[Stored data entries]
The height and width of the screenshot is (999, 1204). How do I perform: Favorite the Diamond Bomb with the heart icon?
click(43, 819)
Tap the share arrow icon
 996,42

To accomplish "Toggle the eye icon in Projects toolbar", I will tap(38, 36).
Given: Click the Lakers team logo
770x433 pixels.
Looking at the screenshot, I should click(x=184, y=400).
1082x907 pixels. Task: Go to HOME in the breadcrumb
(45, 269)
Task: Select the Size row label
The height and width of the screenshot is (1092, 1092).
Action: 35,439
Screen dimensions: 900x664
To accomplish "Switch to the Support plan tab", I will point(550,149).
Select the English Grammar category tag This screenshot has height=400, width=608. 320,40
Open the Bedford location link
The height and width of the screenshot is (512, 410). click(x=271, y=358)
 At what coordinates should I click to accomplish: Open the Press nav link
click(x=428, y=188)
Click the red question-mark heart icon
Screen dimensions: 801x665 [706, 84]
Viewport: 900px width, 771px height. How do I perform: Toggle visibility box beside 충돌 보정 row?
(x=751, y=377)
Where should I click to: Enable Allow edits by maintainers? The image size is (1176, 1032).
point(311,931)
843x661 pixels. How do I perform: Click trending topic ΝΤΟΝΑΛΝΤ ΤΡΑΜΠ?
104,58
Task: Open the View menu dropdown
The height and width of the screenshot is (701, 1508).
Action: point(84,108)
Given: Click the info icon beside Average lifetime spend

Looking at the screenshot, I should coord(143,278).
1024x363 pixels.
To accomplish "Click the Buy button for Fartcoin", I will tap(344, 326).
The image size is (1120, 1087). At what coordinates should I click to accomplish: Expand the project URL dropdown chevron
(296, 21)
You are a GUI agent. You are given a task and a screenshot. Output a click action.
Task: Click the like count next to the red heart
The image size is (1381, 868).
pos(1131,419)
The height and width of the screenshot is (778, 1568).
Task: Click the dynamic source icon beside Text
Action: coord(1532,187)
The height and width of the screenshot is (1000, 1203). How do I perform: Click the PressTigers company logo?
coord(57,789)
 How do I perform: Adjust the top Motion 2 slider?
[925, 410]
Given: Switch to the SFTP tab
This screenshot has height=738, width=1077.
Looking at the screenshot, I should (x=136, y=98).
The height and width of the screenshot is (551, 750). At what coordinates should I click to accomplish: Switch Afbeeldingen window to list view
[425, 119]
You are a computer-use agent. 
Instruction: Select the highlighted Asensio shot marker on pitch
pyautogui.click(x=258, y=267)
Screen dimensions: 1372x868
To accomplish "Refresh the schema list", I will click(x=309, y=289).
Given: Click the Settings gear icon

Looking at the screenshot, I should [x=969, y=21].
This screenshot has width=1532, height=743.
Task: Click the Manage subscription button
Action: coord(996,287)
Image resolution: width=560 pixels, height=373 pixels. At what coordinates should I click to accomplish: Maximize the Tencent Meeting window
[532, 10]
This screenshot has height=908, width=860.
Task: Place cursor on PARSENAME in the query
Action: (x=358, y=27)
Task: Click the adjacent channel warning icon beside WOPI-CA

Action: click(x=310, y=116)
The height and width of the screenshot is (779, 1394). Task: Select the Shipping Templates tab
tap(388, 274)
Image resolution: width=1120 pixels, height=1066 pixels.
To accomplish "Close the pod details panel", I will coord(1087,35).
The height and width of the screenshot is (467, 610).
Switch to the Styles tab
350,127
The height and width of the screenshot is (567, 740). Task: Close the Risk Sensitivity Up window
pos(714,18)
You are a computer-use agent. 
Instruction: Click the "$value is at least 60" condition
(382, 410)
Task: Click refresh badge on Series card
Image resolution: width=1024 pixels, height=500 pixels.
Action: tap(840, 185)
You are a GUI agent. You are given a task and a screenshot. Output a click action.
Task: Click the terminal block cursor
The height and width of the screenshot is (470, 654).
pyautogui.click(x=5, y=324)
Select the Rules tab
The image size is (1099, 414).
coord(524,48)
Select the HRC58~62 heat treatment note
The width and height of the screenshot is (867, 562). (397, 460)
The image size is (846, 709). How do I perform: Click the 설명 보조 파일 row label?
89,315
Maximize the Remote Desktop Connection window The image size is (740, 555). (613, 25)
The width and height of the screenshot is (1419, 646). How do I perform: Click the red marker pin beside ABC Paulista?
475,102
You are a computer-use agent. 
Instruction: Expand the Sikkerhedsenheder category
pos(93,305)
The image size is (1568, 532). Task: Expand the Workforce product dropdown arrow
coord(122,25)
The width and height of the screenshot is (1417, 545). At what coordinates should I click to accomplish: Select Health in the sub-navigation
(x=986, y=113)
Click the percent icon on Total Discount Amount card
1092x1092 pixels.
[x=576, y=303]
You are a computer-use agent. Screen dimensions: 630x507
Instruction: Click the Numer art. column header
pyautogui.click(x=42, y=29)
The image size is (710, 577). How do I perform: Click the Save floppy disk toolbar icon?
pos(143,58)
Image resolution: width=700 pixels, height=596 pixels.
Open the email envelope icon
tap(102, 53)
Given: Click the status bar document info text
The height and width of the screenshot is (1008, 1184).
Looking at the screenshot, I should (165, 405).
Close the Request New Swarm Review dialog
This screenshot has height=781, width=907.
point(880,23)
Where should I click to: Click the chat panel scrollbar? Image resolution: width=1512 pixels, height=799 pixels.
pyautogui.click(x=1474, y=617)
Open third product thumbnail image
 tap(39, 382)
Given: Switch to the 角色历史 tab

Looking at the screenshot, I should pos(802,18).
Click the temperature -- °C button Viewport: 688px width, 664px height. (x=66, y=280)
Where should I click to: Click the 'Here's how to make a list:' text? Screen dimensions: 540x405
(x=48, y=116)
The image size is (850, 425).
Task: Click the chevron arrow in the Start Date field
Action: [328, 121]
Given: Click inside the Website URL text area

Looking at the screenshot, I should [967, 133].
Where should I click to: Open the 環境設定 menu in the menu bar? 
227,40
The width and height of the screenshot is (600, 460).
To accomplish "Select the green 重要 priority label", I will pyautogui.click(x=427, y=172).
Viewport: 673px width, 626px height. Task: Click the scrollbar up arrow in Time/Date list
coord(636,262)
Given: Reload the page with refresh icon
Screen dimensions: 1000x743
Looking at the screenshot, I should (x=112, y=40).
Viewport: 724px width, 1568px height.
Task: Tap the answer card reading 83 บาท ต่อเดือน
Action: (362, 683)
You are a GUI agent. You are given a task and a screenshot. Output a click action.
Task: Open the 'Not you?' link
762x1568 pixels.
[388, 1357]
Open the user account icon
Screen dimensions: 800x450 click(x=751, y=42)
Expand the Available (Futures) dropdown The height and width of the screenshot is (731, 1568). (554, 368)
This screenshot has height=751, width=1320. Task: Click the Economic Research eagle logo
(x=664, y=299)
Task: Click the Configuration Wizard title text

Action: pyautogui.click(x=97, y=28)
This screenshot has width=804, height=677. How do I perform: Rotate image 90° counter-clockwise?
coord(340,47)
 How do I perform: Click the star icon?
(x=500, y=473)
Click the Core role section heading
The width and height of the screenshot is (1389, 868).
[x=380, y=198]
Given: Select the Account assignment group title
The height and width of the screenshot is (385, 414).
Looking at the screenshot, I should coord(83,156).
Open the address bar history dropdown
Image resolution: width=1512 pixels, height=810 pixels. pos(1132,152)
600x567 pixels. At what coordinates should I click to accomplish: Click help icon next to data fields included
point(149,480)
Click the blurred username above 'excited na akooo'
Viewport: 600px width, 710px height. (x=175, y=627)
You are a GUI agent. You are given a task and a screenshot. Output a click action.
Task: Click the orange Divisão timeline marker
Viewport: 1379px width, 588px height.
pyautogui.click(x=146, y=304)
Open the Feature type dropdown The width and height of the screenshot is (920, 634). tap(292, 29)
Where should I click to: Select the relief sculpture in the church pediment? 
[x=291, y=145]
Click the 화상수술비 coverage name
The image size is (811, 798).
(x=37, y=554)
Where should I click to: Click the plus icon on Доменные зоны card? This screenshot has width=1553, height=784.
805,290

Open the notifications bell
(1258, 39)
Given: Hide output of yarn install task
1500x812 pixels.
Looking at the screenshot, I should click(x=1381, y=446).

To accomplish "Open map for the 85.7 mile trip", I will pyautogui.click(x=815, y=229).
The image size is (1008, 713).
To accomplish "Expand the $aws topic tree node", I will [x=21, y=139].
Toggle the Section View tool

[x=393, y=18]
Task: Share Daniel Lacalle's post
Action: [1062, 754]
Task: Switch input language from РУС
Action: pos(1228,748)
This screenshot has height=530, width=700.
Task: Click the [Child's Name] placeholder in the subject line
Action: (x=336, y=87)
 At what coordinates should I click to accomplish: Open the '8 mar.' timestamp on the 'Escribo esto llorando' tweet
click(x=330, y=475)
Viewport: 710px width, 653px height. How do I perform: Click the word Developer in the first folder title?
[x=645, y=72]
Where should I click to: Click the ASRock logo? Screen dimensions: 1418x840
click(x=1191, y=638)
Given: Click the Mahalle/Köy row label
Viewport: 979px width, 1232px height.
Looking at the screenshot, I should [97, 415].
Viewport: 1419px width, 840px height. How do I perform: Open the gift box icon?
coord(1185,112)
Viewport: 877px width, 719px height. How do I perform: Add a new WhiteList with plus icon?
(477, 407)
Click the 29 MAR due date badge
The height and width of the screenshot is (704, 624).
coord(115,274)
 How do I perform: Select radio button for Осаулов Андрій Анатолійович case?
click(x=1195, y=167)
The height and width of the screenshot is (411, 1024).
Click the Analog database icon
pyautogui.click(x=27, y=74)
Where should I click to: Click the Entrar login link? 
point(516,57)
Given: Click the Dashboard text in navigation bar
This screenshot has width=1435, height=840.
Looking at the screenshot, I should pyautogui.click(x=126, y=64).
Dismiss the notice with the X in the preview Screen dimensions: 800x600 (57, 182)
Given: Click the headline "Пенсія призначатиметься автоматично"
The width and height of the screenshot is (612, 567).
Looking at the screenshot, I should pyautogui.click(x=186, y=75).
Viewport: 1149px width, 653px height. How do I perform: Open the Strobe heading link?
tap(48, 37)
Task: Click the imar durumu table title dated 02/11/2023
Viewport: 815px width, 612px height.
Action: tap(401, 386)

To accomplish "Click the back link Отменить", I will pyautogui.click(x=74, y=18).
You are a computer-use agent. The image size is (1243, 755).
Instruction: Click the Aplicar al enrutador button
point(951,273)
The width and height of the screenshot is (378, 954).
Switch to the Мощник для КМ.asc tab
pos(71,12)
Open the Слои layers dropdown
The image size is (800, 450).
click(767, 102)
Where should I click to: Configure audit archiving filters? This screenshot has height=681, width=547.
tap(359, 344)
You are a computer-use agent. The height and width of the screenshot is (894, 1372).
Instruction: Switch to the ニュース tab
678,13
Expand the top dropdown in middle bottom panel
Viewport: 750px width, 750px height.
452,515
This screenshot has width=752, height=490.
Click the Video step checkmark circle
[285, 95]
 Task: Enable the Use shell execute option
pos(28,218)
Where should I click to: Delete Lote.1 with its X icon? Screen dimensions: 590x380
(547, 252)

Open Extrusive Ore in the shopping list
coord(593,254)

→ **TASK DETAILS**
Print nothing but the lines from the line with "This screenshot has width=752, height=490." to the last line of the records above. Both of those lines count.

→ **FINISHED EXERCISE**
This screenshot has width=752, height=490.
Click the Video step checkmark circle
[285, 95]
 Task: Enable the Use shell execute option
pos(28,218)
Where should I click to: Delete Lote.1 with its X icon? Screen dimensions: 590x380
(547, 252)

Open Extrusive Ore in the shopping list
coord(593,254)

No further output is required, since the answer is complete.